_Reading text_:
Captain Pockley shortly afterwards amputated Mauderer’s hand as the only means in the circumstances to save his life. Bowen pressed on with what he now knew would be a contested assault on Bitapaka. He sent the prisoners back to Kabakaul and asked for reinforcements. Anticipating the request, 59 men from the Yarra and the Warrego were landed almost immediately under command of Lieutenant Hill. Later, perhaps early afternoon, No. 3 Company of the Naval Reserve under Lt Gillam, No. 6 Company under Lt Bond, the machine gun section under Captain Harcus, and a detachment of the Army Medical Corps were sent ashore under the command of battalion commander, Commander Beresford. It appears that at least part of these reinforcements were within a mile of Bowen’s position around noon, by which point he had himself been seriously wounded.

Pushing forward, Bowen’s main party encountered acute but not always accurate fire from rifle pits and snipers. At about 9.30 am, Able Seaman W G V Williams, who was one of the party left in file along the road to maintain communications back to base, was shot and mortally wounded from a concealed position along the track. Captain Pockley attended upon him and arranged for him to be sent to the rear accompanied by AB Kember to whose hat Pockley attached the red-cross brassard he normally wore on his arm. Soon after, attempting to advance along the road, Pockley (without his red-cross brassard to shield his non-combatant role) was himself shot and mortally wounded. Thus Williams and Pockley died during the afternoon becoming the first and second Australian soldiers to fall in World War I. MacKenzie observed: “Pockley’s action in giving up his red cross badge, and thus protecting another man’s life at the price of his own, was consonant with the best traditions of the Australian army, and afforded a noble foundation for those of the Australian Army Medical Corps in the war.”

By around 10 am, Bowen’s force had been joined by the reinforcement from the Yarra under Lt Hill. Engaging a heavily defended trench across the track, Bowen was shot by a sniper from the scrub and seriously wounded. While so engaged, the reinforcements coming from the Berrima also came under fire, losing as they advanced Signalman Moffat and Able Seamen Courtney. Mounting a bayonet charge on the trench, Lt Commander Elwell was shot dead.

_Available data_:
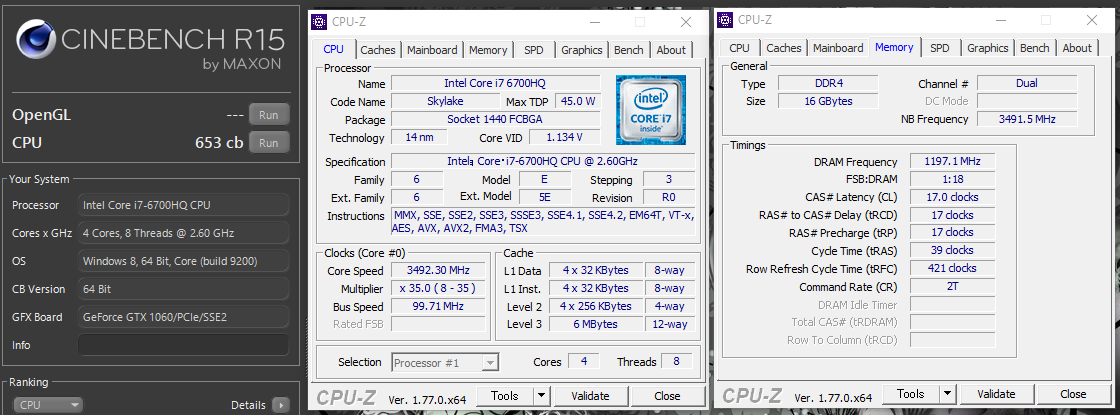Switch to the Caches tab in the left CPU-Z window
Viewport: 1120px width, 415px height.
378,50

_List of tasks_:
1. In the account of the assault on Bitapaka, whose hat did Captain Pockley attach his red-cross brassard to?
2. Pick up the account of the assault on Bitapaka after its last sentence and continue it.

_Answers provided_:
1. AB Kember's.

2.
“But the end came almost immediately after the shot which killed Elwell. With the arrival of the reinforcing company Kempf’s position (in the German trench), had become untenable; his troops were far outnumbered, the trench was outflanked on both sides, and escape was threatened. The natives began to cower at the bottom of the trench and, with few exceptions, could not be induced to look over the parapet to take aim. At about 1.30pm, a white flag went up in the trench.”

From that point, the force advance under Lt Hill’s command was not seriously contested apart from an incident when a German prisoner, Sergeant Ritter, who had already surrendered with Kempf, attempted to rouse some remaining Melanesian troops to take action, in the course of which he was shot and killed, as were several of the Melanesian troops, and Able Seaman H W Street. Shortly after, Lt Bond and Captain Travers accepted the surrender of the wireless station by about 7 pm.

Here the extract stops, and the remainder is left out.